Bloomberg a déclaré que les entreprises et les investisseurs « accordent une énorme valeur à des systèmes judiciaires forts et indépendants, car les tribunaux contribuent à les protéger – non seulement contre la criminalité et la corruption, mais aussi contre les excès du gouvernement ».
« L’extraordinaire ascension du rang économique d’Israël au cours des vingt dernières années est peut-être la plus grande réussite de Netanyahu », a-t-il ajouté. « Pourtant, s’il ne change pas de cap, Netanyahu risque de jeter tous ces progrès – et son propre héritage durement gagné – aux oubliettes. »
Outre l’impact économique, a écrit Bloomberg, il y a la sécurité d’Israël, qui dépend grandement de sa relation avec les États-Unis, « construite sur des valeurs communes – liberté, égalité, démocratie », et ne peut être maintenue que « par un engagement envers l’État de droit, y compris un système judiciaire indépendant capable de le faire respecter ».
Si Israël passait à une forme de gouvernance « qui reflète celle des pays autoritaires », il risquerait de rompre ses liens avec les États-Unis et d’autres nations libres, ce qui entraînerait une « perte dévastatrice » pour la sécurité d’Israël et nuirait aux perspectives de paix avec les Palestiniens, a-t-il averti, ajoutant qu’une telle perspective « pourrait même mettre en péril l’avenir de la patrie juive ».
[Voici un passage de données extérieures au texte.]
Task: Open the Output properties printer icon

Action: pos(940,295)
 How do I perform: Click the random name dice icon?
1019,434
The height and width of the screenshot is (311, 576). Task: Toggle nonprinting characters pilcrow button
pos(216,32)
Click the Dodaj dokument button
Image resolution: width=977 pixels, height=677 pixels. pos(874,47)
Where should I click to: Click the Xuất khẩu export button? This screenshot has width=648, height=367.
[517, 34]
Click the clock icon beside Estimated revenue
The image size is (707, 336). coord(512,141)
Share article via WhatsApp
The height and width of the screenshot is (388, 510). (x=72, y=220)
Israël, a-t-il noté, se trouve dans « l’une des zones les plus dangereuses du monde » et fait face à des menaces existentielles. « Plus il est divisé de l’intérieur, plus il apparaît faible aux yeux de ses ennemis », a déclaré Bloomberg.
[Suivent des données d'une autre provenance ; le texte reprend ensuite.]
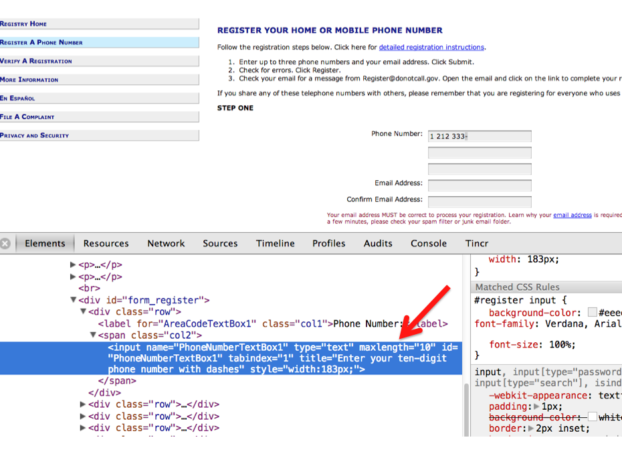Click the white background-color swatch
The height and width of the screenshot is (460, 622).
coord(592,418)
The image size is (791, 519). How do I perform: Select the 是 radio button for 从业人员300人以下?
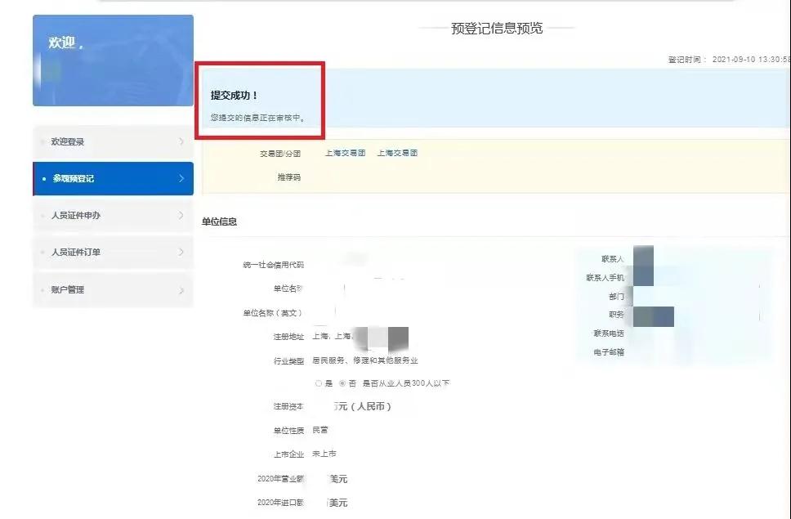[319, 383]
Le remaniement, a-t-il averti, porterait également atteinte au « profond attachement que des millions de personnes dans le monde ressentent à l’égard du pays », forgé non seulement par son caractère juif, mais aussi par son engagement en faveur de la liberté.
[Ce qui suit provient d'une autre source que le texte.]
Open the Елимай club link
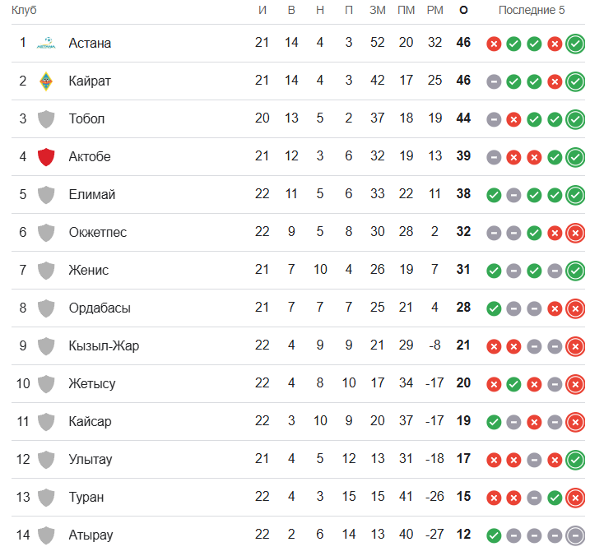This screenshot has height=556, width=604. [92, 194]
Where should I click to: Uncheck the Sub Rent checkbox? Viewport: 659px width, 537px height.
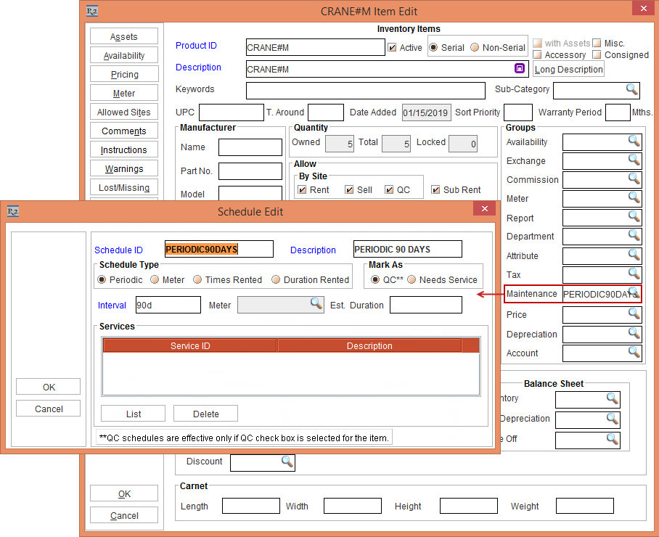click(435, 190)
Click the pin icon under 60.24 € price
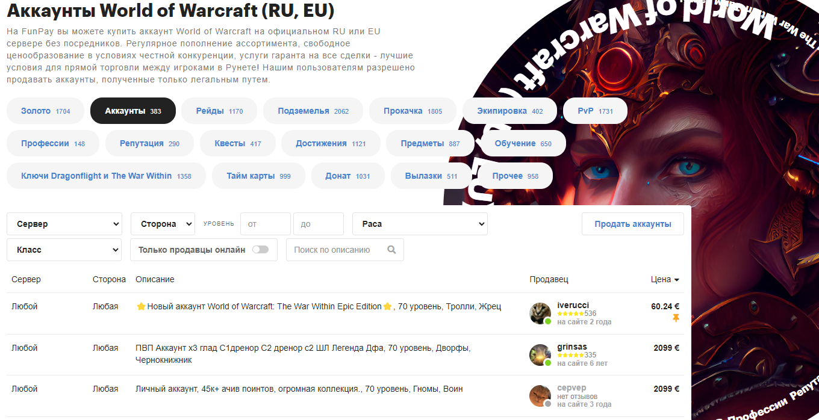Image resolution: width=819 pixels, height=420 pixels. [x=676, y=318]
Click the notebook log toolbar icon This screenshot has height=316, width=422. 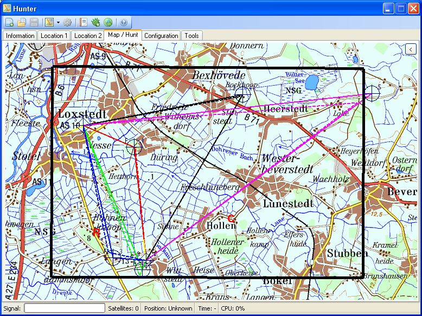pyautogui.click(x=84, y=22)
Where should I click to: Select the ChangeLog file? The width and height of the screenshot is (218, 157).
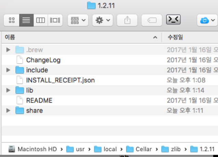tap(43, 60)
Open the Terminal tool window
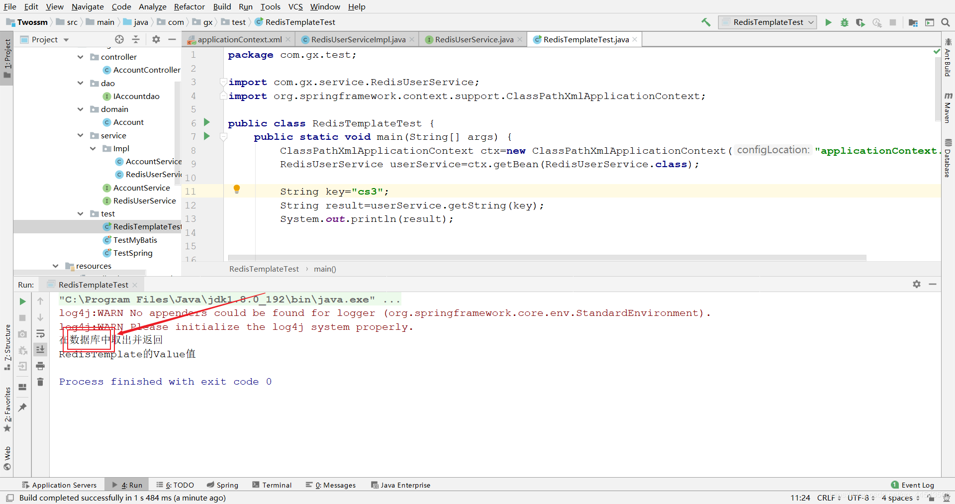The height and width of the screenshot is (504, 955). click(x=272, y=485)
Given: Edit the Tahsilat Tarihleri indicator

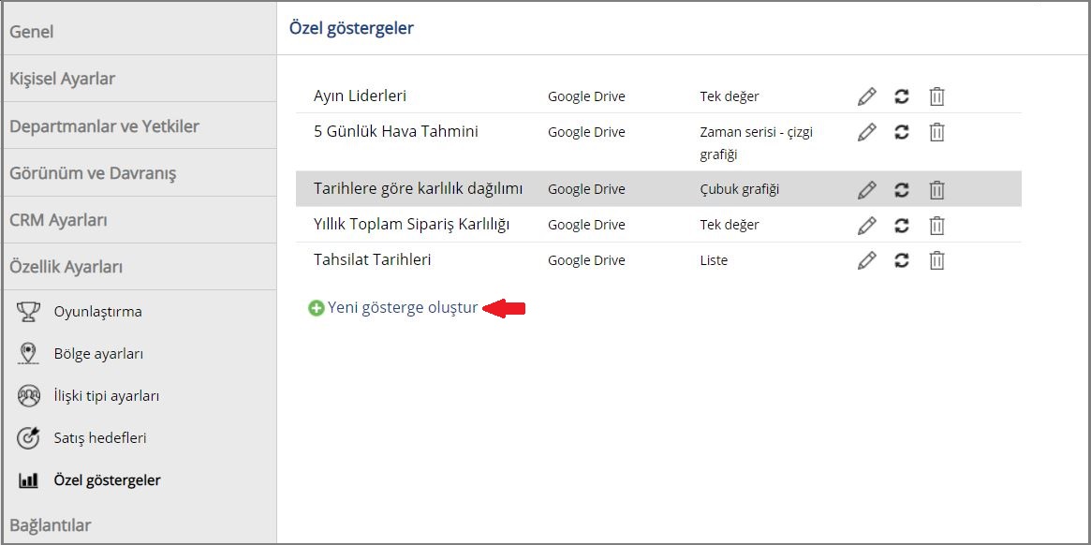Looking at the screenshot, I should (x=866, y=260).
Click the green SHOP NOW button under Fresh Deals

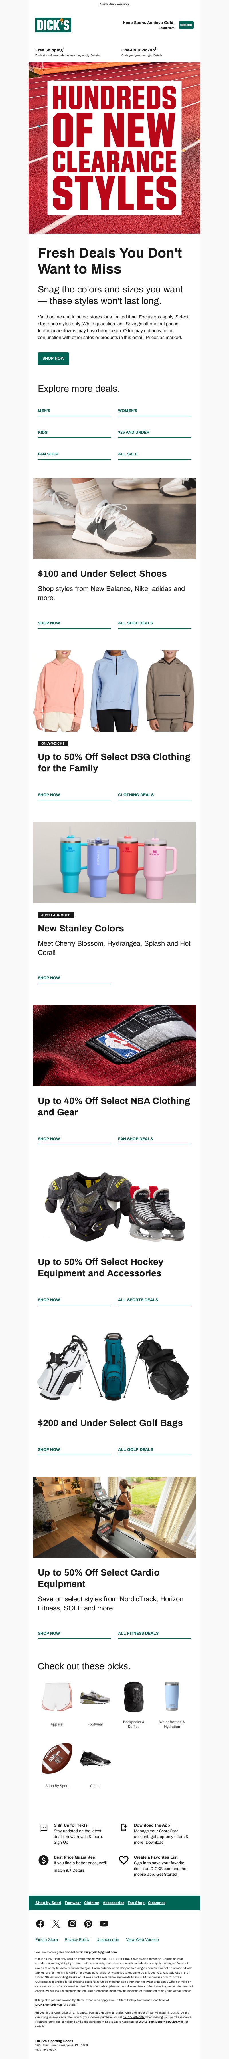pyautogui.click(x=54, y=358)
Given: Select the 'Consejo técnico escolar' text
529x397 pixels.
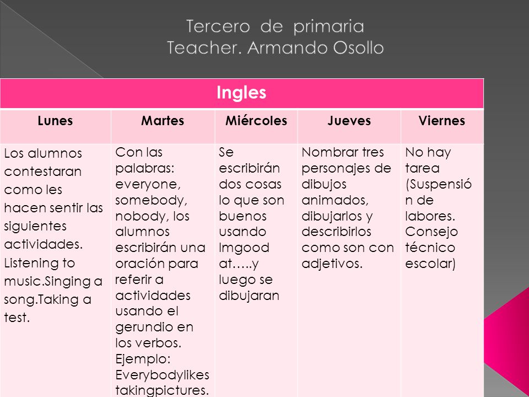Looking at the screenshot, I should coord(431,248).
« Je ne me suis jamais impliqué dans sa politique intérieure ni critiqué ses initiatives gouvernementales », a écrit Bloomberg. « Mais mon amour pour Israël, mon respect pour son peuple et mon inquiétude quant à son avenir me poussent aujourd’hui à m’exprimer contre la tentative du gouvernement actuel de renverser réellement le système judiciaire indépendant de la nation. »
Bloomberg a été maire de New York de 2002 à 2013 et était le candidat démocrate à la présidence américaine en 2020.
Ses remarques ont rejoint celles d’un chœur croissant de l’étranger contre la refonte.
Parmi ceux qui se sont exprimés, un groupe de plus de 70 éminents professeurs de droit d’universités américaines a signé, en janvier, une déclaration exhortant le gouvernement israélien à repenser son plan.
Parmi les 78 signataires figuraient les anciens doyens des facultés de droit de Harvard et de Yale, Martha Minow et Robert Post, ainsi qu’Alan Dershowitz, un fervent partisan d’Israël qui s’était déjà prononcé contre les propositions du gouvernement. Dershowitz a depuis réitéré son insistance pour que le système judiciaire reste non partisan.
En outre, un groupe de 310 économistes, dont l’Américain Eric Maskin, lauréat du Prix Nobel, et le lauréat du Prix Israël Menahem Yaari, ont signé une lettre contre le projet de refonte judiciaire, avertissant qu’il pourrait « faire fuir les investisseurs et entraîner une fuite des cerveaux ».
La semaine dernière, le ministre lituanien des Affaires étrangères, Gabrielius Landsbergis, a déclaré que l’Europe était de plus en plus préoccupée par ces projets et un groupe d’ambassadeurs étrangers aurait posé des questions au président de la Knesset, Amir Ohana, à propos de ces propositions.
Le plan de refonte du système judiciaire a également suscité de vives critiques et des avertissements de la part d’éminents experts financiers et juridiques en Israël, ainsi que des manifestations de masse et des pétitions publiques hebdomadaires de la part de divers fonctionnaires, professionnels et entreprises privées.
Le président Herzog a d’abord lancé un appel à la pause du blitz législatif le mois dernier afin de permettre un dialogue entre la coalition et l’opposition sur une réforme judiciaire constructive, avertissant que les divergences sur cette question devenaient dangereuses.
Si Netanyahu s’est dit ouvert au dialogue, il a également insisté sur le fait qu’il ne ralentirait pas les efforts pour faire avancer la réforme judiciaire.